AI Essentials August 2024

In this month’s post we share how you as an AI developer can go about implementing RAG and fine-tuning. We also take a look at legal developments in the AI space,. Finally we’ll take a look at quick Zoom’s and Google meets fresh note taking tools.

Written by

Mattias Skarin

Published on

2024-08-26
BlogAI

For the AI Developer

A real problem with Generic AI models is hallucination. There are two popular techniques that mitigates that and improves precision – RAG and fine-tuning

Building a RAG Pipeline using legal documents

RAG enables Generative AI solutions to retrieve answers from defined sources. This improves precision of answers. In this article you can learn how to set up a RAG pipeline for your AI bot

Qwen outperforms GPT-4 in math

Different generative AI models have different qualities. Qwen is good in maths.

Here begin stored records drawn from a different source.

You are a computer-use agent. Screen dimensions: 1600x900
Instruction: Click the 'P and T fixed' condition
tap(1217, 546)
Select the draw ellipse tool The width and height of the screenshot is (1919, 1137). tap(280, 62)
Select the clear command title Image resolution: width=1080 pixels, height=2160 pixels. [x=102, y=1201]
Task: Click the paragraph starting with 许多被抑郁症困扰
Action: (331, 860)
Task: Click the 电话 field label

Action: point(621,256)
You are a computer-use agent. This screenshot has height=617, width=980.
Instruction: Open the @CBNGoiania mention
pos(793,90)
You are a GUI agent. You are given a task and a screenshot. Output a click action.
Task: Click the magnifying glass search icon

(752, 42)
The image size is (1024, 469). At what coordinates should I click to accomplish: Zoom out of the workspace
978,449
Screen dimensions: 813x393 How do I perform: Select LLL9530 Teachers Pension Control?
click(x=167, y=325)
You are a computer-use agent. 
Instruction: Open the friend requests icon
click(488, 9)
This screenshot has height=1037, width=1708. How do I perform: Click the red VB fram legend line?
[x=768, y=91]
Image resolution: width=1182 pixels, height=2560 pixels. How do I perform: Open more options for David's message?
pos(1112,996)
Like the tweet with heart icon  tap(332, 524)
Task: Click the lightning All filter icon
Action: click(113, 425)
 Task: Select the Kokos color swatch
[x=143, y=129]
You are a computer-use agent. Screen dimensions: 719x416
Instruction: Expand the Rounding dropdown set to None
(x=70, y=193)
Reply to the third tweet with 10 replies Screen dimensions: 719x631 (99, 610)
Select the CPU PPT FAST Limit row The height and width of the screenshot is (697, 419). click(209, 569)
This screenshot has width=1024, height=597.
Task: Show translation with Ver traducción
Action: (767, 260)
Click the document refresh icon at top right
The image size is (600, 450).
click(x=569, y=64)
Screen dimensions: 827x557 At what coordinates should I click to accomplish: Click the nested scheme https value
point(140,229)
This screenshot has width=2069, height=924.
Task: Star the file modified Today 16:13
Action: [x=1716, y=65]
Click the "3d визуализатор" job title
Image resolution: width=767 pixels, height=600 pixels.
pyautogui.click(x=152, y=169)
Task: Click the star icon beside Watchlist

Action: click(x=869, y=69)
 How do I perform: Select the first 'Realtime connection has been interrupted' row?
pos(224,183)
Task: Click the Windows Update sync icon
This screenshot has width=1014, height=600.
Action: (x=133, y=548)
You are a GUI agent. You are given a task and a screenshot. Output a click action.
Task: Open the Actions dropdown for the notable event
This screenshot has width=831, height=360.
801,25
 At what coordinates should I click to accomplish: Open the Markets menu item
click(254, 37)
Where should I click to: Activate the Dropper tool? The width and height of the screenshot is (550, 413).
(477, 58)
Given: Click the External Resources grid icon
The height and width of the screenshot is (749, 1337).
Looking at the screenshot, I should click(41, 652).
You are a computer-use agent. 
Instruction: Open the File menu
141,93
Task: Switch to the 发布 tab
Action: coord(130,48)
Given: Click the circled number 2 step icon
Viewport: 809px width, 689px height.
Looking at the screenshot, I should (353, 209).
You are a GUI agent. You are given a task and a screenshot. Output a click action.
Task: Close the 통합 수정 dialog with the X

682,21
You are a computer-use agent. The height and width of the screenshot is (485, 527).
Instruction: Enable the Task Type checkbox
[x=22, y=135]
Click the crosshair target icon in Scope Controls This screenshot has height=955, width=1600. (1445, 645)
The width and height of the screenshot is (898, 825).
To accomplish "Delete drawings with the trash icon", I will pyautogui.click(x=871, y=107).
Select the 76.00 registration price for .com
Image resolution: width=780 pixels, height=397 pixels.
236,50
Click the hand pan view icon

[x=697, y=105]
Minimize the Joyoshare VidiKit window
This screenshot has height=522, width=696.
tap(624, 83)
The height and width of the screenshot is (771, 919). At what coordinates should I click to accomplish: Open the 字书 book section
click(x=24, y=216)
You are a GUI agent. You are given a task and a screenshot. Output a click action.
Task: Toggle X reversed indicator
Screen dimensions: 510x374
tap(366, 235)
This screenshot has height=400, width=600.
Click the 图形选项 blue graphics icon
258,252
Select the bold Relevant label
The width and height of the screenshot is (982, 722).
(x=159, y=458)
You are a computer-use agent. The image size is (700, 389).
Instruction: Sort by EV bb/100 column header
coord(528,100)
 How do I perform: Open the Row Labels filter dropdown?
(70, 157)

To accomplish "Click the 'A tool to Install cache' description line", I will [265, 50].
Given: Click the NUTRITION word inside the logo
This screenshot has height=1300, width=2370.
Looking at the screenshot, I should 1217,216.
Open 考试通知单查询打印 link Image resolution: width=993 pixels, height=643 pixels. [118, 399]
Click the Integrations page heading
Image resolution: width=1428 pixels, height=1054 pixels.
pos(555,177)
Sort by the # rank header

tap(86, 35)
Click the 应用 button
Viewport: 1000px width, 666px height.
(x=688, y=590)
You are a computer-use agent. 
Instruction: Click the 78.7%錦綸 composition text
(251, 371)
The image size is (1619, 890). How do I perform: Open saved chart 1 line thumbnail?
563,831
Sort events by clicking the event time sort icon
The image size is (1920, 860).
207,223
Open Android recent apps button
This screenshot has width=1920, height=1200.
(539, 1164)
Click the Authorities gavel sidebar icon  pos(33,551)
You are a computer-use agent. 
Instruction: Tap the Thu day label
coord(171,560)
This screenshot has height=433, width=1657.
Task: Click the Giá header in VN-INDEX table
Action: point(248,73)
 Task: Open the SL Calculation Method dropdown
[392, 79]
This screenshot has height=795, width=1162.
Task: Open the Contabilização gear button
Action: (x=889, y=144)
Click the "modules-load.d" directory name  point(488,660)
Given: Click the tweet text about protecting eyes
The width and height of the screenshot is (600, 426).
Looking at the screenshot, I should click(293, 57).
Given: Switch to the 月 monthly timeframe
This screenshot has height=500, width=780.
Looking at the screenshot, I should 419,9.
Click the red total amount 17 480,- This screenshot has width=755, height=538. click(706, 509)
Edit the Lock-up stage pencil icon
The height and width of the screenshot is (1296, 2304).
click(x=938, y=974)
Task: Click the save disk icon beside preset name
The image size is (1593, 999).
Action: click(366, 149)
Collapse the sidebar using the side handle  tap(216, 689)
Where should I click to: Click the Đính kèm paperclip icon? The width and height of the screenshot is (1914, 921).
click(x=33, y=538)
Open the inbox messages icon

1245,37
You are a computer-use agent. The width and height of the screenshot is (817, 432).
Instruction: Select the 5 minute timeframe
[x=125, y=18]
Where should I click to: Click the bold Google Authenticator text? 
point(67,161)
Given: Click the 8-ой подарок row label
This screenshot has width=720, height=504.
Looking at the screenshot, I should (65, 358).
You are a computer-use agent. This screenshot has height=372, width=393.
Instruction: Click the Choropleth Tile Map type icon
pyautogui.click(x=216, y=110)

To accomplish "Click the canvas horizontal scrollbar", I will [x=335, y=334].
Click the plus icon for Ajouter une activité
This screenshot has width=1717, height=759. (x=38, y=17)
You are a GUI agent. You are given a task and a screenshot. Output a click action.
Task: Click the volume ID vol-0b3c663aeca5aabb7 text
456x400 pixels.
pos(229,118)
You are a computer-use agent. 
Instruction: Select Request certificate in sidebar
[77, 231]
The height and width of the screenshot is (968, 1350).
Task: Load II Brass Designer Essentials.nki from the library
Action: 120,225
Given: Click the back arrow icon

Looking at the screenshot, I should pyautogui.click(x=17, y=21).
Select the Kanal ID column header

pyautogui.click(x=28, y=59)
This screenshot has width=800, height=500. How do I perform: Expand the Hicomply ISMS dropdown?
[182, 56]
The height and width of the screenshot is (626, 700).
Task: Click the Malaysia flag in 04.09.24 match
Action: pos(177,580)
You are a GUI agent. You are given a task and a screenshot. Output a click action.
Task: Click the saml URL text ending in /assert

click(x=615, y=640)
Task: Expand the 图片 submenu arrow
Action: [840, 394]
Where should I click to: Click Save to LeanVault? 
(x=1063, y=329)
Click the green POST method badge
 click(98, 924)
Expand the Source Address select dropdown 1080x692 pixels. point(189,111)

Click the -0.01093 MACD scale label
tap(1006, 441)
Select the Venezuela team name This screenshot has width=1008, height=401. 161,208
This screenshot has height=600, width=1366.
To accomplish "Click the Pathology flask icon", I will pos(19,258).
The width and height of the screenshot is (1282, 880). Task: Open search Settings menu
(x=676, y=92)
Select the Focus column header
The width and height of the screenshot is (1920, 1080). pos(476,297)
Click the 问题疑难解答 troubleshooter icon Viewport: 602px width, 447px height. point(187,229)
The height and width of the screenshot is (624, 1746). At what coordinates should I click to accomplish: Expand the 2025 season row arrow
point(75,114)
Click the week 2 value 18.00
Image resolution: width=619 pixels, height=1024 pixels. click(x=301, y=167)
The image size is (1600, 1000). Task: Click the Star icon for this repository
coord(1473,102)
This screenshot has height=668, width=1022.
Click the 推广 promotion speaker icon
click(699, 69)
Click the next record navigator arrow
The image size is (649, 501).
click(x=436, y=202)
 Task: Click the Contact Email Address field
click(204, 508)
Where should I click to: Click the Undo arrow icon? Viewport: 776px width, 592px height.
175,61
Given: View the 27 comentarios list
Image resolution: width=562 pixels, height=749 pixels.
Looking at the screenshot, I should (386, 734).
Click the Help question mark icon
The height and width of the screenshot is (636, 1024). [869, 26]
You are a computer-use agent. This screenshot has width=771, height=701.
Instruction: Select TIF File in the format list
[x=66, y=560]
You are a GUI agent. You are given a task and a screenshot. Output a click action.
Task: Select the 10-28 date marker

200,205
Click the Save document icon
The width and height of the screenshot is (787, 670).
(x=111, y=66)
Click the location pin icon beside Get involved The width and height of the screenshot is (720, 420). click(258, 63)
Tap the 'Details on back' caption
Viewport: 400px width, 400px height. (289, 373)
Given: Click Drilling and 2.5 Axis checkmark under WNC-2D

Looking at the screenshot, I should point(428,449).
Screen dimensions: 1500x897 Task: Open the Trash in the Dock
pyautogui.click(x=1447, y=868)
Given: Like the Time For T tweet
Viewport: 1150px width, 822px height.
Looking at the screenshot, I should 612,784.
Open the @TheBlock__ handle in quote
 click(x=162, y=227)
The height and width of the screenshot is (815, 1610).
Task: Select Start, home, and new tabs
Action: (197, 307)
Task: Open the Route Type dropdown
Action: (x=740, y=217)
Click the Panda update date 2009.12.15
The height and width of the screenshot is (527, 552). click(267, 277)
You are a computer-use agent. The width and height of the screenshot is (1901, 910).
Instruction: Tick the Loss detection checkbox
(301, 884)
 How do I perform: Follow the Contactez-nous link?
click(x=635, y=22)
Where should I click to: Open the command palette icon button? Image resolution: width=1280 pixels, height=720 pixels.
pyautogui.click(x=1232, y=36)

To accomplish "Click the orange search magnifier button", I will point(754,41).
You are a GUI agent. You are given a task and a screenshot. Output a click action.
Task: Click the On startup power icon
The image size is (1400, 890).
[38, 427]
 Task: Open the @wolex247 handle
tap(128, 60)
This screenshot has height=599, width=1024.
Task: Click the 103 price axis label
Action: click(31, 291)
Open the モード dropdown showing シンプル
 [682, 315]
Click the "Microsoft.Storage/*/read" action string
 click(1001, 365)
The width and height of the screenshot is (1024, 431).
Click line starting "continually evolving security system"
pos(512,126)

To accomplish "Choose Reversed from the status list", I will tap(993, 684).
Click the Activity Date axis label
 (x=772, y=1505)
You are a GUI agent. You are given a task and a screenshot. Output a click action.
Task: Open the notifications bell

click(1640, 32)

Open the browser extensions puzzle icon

Learn how to fine-tune Llama 3 and Using It Locally

Learn how to fine-tune Llama 3 using a medical data set and run it locally. What is Llama3?

Mistral’s guide to fine-tuning

When do you want to use fine tuning? Mistral produces a nice list of use cases for fine-tuning (along side with this guide showing how to do it on their platform)

ps: If you would like to speed up your skills on LLM, RAG and fine-tuning – join our course “Making good use of Large Language Models”

California weakens bill to prevent AI disasters before final vote

California is in the process of passing a bill on AI development (SB 1047). The aim of SB 1047 aims to prevent large AI systems from killing lots of people, or causing cybersecurity events that cost over $500 million, by holding developers liable.

The AI industry has (not suprisingly) weighted in and diluted the bill slightly. For example: The bill now states AI developers need to take “reasonable care” their solution is not catastrophic instead of “reasonable assurance”.

Noteworthy:
“If someone spends less than $10 million fine-tuning a covered model, they are explicitly not considered a developer by SB 1047”

SB 1047 is now headed to California’s Assembly floor for a final vote. If it passes there, it will need to be referred back to California’s Senate for a vote due to these latest amendments. If it passes both, it will head to Governor Newsom’s desk, where it could be vetoed or signed into law.

AI Tools for the Digital nomad

Both Zoom and Google meet have AI features for taking notes from your meeting. Zoom has already launched “AI Companion” and Google will release “Take notes for me” in August 2024.

But how will the content you share be used? Zoom draws the line pretty clearly:

“your content is yours”. “Zoom does not use any of your audio, video, chat, screen sharing, attachments or other communications-like Customer Content (such as poll results, whiteboard and reactions) to train Zoom or third-party artificial intelligence models.” (from terms)

Google’s privacy settings for “Take notes for me” are much less transparent (uncharted space/TBD). A clue might come from Google meet where data is saved indefinately unless you remove it.

“By default, Google Workspace data stays in user accounts until the user or admin deletes it”

A precautionary move is to define a retention rule for Google meet (the notes are saved in Google drive, which is a part of Google Workspace).